### TASK GOAL:
The response must consist of every line of the listing, reproduced verbatim.

═════ MATERIAL FOR THIS TASK ═════

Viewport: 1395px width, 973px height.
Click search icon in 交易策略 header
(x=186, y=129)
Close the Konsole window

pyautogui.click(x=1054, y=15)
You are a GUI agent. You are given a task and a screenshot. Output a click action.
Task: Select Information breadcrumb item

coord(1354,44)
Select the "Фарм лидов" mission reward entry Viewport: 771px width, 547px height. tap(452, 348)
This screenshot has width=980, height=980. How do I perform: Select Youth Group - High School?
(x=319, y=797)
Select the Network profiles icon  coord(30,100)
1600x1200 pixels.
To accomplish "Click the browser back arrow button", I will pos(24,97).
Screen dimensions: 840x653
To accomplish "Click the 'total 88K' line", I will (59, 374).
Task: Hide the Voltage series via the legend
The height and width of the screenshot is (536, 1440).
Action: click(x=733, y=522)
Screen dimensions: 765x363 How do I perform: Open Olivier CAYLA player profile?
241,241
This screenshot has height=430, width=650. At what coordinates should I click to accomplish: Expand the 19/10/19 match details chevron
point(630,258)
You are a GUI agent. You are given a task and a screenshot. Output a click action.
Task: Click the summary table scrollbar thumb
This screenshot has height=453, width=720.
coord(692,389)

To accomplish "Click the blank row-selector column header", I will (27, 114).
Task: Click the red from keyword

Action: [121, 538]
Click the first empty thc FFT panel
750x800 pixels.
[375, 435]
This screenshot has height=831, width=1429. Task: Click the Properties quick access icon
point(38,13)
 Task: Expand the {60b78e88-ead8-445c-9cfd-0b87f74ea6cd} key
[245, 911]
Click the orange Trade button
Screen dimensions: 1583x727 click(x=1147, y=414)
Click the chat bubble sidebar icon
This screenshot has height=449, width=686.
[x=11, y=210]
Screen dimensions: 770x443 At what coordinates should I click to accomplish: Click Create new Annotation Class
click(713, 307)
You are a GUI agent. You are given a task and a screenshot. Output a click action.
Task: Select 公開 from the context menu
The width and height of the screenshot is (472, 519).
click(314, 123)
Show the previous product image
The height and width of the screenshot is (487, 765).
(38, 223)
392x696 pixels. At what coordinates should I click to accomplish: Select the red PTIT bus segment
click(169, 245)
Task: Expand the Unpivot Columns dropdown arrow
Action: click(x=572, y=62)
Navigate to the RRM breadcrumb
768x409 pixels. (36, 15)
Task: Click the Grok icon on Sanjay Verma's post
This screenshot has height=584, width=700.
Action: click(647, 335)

═════

### RESULT:
Viewport: 1395px width, 973px height.
Click search icon in 交易策略 header
(x=186, y=129)
Close the Konsole window

pyautogui.click(x=1054, y=15)
You are a GUI agent. You are given a task and a screenshot. Output a click action.
Task: Select Information breadcrumb item

coord(1354,44)
Select the "Фарм лидов" mission reward entry Viewport: 771px width, 547px height. tap(452, 348)
This screenshot has width=980, height=980. How do I perform: Select Youth Group - High School?
(x=319, y=797)
Select the Network profiles icon  coord(30,100)
1600x1200 pixels.
To accomplish "Click the browser back arrow button", I will pos(24,97).
Screen dimensions: 840x653
To accomplish "Click the 'total 88K' line", I will (59, 374).
Task: Hide the Voltage series via the legend
The height and width of the screenshot is (536, 1440).
Action: click(x=733, y=522)
Screen dimensions: 765x363 How do I perform: Open Olivier CAYLA player profile?
241,241
This screenshot has height=430, width=650. At what coordinates should I click to accomplish: Expand the 19/10/19 match details chevron
point(630,258)
You are a GUI agent. You are given a task and a screenshot. Output a click action.
Task: Click the summary table scrollbar thumb
This screenshot has height=453, width=720.
coord(692,389)

To accomplish "Click the blank row-selector column header", I will (27, 114).
Task: Click the red from keyword

Action: [121, 538]
Click the first empty thc FFT panel
750x800 pixels.
[375, 435]
This screenshot has height=831, width=1429. Task: Click the Properties quick access icon
point(38,13)
 Task: Expand the {60b78e88-ead8-445c-9cfd-0b87f74ea6cd} key
[245, 911]
Click the orange Trade button
Screen dimensions: 1583x727 click(x=1147, y=414)
Click the chat bubble sidebar icon
This screenshot has height=449, width=686.
[x=11, y=210]
Screen dimensions: 770x443 At what coordinates should I click to accomplish: Click Create new Annotation Class
click(713, 307)
You are a GUI agent. You are given a task and a screenshot. Output a click action.
Task: Select 公開 from the context menu
The width and height of the screenshot is (472, 519).
click(314, 123)
Show the previous product image
The height and width of the screenshot is (487, 765).
(38, 223)
392x696 pixels. At what coordinates should I click to accomplish: Select the red PTIT bus segment
click(169, 245)
Task: Expand the Unpivot Columns dropdown arrow
Action: click(x=572, y=62)
Navigate to the RRM breadcrumb
768x409 pixels. (36, 15)
Task: Click the Grok icon on Sanjay Verma's post
This screenshot has height=584, width=700.
Action: click(647, 335)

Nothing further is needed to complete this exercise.